Очевидно, системы принимали сигнал на высокой скорости, а теперь один из них начал воспроизводить записанное. Но кто все это запустил? Только не он. Приборы показывали, что передатчик спутника включен, идет передача. В тот момент, когда он понял, что информация, уловленная и записанная, теперь транслируется, динамик над его головой ожил.
— Так, так, так, — с усмешкой произнес голос — его собственный голос. — С вами снова ваш старый приятель, Уолт Дэнджерфилд. Прошу прощения за эту концертную музыку, обещаю, такого больше не повторится».
«Когда же я говорил такое? — недоуменно спросил он себя, оцепенев в кресле, и растерянно слушая. Он был потрясен и озадачен. Голос был так похож на его собственный, так жизнерадостен. Разве я мог бы сейчас так говорить? Так бодро говорить я мог разве что много лет назад, когда еще был здоров, и она еще была жива.
— Короче, — продолжал голос, — то легкое недомогание, о котором я вам говорил… видно, в кухонном шкафу завелась прожорливая мышь. Думаю, вы умерли бы со смеху, представляя, как Уолт Дэнджерфилд со шваброй гоняется по спутнику за мышью, но примерно так все и было. Короче говоря, часть моих запасов оказалась испорченной, а я и не заметил… во всяком случае, брюхо мне прихватило. Однако, — тут он услышал свой собственный знаменитый смешок, — я уже в полном порядке. Знаю, вы будете рады услышать это, все вы — те, кто нашел возможность прислать мне пожелания выздоровления.

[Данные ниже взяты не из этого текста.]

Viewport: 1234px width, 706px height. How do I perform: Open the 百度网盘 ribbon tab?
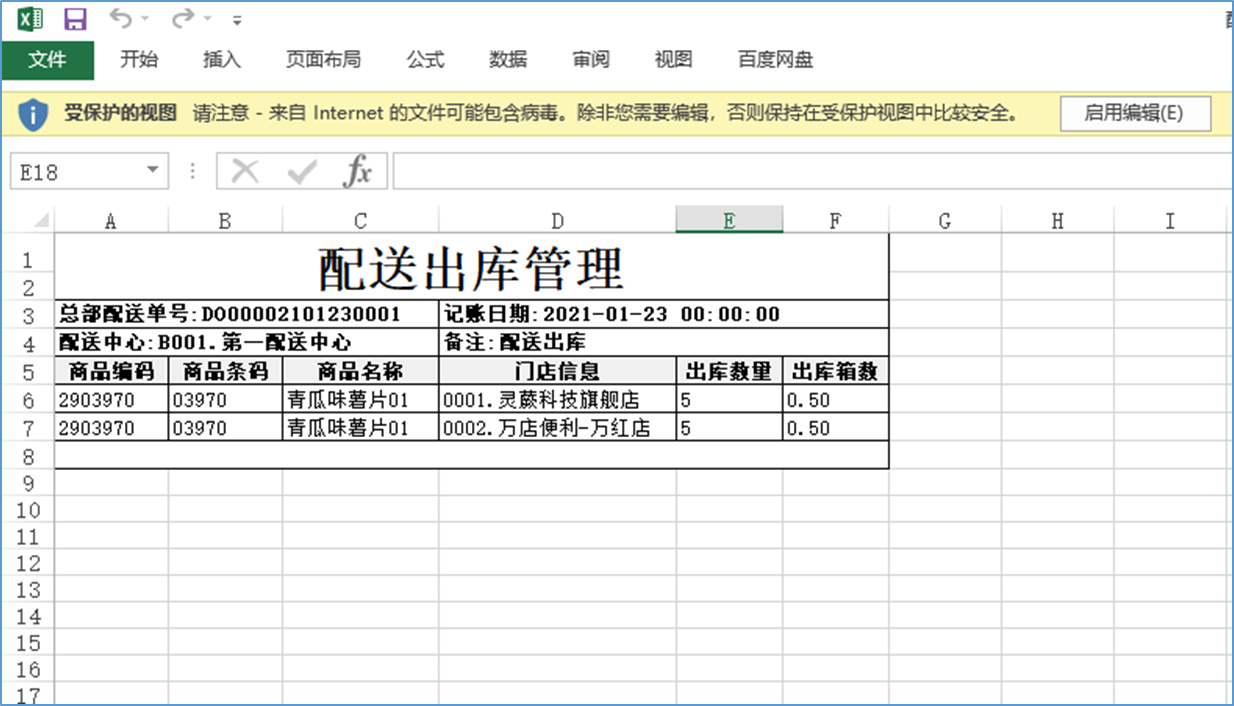pos(775,60)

Я очень вам благодарен за это».
Поднявшись с кресла перед микрофоном, Уолт Дэнджерфилд с трудом доплелся до койки, улегся, закрыл глаза, и снова принялся размышлять об этой боли в груди, и о том, что же она означает. «При стенокардии, — думал он, — боль такая, будто на грудь давит огромный кулак. У меня же боль скорее острая. Если бы я мог сейчас еще раз проглядеть те медицинские микрофильмы… возможно, я просто пропустил что-то важное. Например, боль сосредоточена непосредственно за грудиной, а не левее. Что это может означать?
А может, ничего страшного и нет? — подумал Дэнджерфилд, снова поднимаясь с койки. Может, Стокстилл, этот психиатр, который советовал дышать углекислым газом, прав? Может, причина действительно кроется в психике. Сказались столько лет одиночества?
Впрочем, нет, не похоже. Уж слишком эта боль реальна».
В болезни его удивляла еще одна вещь. Поскольку, несмотря на все усилия понять, чем подобное может быть вызвано, Уолт так и не пришел ни к какому выводу. Дэнджерфилд даже не удосужился сказать об этом нескольким врачам, с которыми консультировался. А теперь было уже слишком поздно, поскольку он был так болен, что был не в состоянии управляться с передатчиком.